Exercise —
Whenever the word "left" shows up in a line of the data, copy that line.

Excerpts from a dataset —
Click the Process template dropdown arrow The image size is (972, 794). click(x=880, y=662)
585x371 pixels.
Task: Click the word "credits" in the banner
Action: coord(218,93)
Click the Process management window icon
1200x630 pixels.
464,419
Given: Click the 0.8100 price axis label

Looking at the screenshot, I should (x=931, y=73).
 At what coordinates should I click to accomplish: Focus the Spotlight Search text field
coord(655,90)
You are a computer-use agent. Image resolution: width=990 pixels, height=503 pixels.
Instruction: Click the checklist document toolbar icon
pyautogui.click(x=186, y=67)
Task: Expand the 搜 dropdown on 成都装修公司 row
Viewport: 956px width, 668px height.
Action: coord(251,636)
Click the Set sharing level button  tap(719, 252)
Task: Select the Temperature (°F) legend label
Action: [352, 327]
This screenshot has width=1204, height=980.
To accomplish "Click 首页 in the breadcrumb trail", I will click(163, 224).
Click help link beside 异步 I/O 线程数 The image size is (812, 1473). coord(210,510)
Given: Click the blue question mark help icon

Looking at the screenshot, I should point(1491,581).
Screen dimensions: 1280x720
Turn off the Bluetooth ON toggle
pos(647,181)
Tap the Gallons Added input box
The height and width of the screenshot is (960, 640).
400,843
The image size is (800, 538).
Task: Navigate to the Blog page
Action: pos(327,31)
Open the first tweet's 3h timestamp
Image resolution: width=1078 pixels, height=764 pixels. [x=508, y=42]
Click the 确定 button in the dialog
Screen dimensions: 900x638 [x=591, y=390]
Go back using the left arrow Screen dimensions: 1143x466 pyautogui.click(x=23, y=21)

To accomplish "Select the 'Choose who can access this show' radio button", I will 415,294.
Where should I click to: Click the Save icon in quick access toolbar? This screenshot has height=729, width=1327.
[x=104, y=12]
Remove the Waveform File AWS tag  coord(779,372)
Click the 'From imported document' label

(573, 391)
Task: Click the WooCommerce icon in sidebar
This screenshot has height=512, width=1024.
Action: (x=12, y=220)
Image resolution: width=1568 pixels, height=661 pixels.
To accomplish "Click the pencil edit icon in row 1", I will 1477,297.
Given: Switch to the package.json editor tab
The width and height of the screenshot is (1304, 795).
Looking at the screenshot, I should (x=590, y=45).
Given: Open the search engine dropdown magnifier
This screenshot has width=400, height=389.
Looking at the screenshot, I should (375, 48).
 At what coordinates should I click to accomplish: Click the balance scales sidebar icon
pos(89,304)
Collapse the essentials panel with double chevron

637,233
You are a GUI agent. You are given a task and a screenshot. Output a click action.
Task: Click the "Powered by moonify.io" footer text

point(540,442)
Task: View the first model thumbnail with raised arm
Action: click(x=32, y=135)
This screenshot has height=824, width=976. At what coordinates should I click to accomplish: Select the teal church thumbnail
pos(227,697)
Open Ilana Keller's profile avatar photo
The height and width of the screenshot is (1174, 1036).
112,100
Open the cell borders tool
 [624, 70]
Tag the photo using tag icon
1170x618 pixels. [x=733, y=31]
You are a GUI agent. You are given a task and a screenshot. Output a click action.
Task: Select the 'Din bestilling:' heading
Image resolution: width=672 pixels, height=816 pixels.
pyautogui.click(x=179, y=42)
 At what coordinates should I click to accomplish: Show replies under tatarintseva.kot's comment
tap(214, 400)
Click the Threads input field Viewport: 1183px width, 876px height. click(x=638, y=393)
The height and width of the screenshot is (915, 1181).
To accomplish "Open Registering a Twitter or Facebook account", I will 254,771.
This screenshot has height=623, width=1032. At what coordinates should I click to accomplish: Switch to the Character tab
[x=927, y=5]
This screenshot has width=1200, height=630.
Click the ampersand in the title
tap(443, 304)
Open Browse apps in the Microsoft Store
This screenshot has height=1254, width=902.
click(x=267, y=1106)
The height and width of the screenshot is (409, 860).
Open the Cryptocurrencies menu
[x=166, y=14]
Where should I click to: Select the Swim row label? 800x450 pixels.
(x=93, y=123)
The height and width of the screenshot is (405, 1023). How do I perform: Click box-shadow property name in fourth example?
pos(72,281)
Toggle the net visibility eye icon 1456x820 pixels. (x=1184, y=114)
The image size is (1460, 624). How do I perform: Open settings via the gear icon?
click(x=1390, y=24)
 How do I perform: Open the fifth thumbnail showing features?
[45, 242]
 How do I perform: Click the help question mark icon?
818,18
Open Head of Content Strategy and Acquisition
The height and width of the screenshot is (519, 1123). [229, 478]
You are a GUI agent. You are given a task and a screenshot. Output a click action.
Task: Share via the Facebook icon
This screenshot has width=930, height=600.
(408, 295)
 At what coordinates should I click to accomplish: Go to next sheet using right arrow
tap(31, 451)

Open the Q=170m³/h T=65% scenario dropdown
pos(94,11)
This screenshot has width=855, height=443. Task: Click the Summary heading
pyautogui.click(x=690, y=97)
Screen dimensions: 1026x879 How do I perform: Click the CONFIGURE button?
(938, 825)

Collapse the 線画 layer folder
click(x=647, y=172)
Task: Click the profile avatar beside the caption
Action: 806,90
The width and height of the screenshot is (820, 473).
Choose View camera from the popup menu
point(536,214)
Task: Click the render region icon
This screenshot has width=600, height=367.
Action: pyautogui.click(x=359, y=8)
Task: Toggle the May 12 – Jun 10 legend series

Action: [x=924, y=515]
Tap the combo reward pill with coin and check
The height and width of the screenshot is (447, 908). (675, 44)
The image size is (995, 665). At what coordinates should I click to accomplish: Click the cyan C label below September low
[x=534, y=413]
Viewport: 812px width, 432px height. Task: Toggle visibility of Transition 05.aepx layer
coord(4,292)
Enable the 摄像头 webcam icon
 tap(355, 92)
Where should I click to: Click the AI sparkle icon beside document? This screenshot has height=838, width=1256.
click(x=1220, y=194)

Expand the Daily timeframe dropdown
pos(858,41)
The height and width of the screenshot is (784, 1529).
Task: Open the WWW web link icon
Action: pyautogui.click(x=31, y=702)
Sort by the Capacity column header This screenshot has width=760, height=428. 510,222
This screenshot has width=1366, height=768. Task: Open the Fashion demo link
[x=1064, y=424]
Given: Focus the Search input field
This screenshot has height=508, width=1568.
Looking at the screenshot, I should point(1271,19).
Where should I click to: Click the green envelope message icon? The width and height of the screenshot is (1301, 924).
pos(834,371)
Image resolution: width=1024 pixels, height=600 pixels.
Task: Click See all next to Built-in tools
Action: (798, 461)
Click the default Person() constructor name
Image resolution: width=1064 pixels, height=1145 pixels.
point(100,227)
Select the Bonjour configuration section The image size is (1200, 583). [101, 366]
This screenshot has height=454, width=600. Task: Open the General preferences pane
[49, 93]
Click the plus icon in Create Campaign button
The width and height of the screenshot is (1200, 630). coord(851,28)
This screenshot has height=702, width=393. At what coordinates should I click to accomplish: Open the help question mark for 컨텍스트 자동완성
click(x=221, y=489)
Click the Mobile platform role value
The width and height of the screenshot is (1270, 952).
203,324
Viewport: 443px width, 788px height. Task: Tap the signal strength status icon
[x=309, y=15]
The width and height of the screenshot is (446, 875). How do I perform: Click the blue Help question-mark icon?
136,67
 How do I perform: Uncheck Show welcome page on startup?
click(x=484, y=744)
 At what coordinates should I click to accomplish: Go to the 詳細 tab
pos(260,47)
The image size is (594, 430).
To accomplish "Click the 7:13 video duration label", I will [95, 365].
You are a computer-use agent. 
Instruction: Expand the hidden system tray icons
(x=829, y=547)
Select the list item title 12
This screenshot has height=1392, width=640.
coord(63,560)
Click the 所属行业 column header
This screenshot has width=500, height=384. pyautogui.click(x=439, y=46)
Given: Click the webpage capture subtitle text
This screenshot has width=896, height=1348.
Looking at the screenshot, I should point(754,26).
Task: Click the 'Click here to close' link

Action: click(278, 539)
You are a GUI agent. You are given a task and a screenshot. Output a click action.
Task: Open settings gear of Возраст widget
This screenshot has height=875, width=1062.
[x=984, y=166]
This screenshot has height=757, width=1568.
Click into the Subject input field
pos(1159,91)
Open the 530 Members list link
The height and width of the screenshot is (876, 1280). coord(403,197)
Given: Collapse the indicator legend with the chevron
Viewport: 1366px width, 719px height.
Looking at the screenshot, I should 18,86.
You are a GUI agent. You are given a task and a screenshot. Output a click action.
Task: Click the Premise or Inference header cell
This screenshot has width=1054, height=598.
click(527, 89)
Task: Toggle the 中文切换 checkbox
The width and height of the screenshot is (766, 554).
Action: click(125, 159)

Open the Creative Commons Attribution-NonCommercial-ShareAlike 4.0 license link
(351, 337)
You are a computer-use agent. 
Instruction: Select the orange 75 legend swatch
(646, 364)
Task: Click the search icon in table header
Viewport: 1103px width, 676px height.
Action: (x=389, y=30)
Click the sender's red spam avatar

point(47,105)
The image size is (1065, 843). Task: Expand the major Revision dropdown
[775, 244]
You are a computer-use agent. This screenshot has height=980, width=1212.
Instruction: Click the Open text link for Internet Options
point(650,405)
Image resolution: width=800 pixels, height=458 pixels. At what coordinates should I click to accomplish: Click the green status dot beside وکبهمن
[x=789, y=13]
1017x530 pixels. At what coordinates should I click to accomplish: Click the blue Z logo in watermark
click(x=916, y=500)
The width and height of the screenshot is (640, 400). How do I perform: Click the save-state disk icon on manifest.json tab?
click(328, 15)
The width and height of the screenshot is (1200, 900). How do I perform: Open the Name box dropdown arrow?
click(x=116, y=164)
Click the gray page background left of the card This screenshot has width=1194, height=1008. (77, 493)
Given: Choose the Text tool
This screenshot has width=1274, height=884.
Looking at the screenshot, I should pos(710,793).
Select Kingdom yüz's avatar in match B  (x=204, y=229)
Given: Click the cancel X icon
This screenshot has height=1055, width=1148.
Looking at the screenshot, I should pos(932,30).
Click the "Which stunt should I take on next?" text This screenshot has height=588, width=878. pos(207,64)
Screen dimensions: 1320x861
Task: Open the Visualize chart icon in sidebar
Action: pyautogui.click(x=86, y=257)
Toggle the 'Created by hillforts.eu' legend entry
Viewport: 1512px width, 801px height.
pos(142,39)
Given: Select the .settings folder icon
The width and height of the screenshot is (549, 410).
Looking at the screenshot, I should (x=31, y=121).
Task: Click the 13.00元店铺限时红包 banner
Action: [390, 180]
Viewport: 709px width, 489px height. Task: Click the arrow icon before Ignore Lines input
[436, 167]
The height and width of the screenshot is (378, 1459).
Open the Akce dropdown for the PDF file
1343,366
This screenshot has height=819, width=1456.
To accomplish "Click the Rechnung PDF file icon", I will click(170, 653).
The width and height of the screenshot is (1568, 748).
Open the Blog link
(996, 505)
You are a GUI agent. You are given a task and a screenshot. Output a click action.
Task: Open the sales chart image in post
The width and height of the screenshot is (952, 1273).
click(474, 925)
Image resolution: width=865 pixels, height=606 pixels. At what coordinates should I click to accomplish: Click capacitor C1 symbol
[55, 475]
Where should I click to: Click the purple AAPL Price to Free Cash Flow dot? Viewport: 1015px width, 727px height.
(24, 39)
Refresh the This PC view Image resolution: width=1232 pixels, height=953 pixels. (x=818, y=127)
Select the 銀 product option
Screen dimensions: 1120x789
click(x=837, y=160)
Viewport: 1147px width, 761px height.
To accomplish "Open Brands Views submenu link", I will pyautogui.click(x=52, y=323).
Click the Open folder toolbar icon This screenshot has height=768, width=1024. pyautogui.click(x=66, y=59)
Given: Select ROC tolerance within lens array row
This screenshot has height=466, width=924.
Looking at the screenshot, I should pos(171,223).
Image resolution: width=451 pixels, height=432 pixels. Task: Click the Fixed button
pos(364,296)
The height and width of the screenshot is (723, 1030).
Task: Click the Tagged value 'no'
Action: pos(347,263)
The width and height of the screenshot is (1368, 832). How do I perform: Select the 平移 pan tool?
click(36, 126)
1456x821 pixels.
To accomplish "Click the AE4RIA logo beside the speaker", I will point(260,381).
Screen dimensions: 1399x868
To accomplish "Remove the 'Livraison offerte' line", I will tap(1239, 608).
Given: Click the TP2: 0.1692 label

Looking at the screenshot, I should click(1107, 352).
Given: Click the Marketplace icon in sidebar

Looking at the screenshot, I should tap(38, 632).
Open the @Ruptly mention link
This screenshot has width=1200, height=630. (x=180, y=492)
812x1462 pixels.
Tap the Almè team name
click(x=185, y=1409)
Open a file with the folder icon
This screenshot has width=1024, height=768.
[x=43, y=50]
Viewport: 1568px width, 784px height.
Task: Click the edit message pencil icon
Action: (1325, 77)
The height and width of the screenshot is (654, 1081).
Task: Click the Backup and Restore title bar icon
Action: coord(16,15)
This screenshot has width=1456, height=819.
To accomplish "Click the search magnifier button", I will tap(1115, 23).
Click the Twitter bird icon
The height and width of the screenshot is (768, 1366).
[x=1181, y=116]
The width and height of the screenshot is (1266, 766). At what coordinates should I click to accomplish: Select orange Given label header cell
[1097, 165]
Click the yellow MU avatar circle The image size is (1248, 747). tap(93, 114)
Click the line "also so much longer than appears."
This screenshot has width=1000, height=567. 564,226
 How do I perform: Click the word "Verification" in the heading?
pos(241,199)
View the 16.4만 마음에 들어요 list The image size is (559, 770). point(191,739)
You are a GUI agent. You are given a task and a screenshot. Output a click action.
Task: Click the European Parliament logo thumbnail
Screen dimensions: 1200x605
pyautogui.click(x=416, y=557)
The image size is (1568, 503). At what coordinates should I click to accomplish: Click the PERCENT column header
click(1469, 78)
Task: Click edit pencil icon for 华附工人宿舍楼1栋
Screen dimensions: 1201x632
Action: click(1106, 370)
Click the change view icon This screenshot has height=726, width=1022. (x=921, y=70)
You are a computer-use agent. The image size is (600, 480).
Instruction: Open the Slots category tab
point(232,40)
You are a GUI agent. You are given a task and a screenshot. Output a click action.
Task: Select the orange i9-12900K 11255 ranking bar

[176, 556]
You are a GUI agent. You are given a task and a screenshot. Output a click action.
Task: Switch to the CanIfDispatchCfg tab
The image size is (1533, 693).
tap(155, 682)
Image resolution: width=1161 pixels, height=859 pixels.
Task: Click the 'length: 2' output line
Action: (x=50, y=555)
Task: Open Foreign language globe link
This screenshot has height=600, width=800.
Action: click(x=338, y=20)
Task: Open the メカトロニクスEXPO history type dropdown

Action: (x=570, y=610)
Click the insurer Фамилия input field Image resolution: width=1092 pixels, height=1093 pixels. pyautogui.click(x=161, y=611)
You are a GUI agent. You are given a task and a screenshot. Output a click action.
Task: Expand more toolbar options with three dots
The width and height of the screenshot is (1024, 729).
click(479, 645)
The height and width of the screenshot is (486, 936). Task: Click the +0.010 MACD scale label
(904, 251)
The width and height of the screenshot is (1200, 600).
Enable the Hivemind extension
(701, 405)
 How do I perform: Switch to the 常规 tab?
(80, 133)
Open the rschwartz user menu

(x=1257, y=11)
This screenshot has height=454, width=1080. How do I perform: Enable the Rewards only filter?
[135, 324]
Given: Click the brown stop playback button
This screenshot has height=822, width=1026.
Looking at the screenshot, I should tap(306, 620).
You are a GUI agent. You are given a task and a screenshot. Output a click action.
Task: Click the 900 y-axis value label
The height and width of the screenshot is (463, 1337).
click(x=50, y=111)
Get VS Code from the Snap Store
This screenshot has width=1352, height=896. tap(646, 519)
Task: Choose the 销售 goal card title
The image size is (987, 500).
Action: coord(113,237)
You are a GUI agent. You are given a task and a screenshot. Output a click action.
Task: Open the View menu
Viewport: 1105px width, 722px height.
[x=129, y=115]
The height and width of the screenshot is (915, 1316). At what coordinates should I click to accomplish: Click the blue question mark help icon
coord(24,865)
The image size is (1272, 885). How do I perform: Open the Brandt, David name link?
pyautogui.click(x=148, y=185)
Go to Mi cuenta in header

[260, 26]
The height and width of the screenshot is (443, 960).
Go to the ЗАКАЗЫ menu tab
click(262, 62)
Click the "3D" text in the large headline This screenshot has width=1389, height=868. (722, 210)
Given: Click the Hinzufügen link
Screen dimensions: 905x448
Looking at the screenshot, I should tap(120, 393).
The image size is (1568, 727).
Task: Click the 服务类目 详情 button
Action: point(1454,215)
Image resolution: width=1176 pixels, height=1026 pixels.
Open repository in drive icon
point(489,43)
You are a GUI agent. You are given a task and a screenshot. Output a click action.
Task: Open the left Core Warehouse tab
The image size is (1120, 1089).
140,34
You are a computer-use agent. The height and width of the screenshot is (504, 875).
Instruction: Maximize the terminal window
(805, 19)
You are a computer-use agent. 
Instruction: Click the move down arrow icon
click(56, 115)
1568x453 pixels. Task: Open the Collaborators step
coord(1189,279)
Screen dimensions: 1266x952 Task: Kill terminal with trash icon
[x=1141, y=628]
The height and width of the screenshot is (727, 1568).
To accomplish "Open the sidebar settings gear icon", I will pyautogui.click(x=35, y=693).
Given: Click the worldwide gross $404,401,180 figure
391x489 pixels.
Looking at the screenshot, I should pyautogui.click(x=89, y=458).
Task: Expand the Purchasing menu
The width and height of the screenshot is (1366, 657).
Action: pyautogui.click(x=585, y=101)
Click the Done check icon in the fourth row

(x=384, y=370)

Written answer —
Go back using the left arrow Screen dimensions: 1143x466 pyautogui.click(x=23, y=21)
Click the gray page background left of the card This screenshot has width=1194, height=1008. (77, 493)
Task: Open the left Core Warehouse tab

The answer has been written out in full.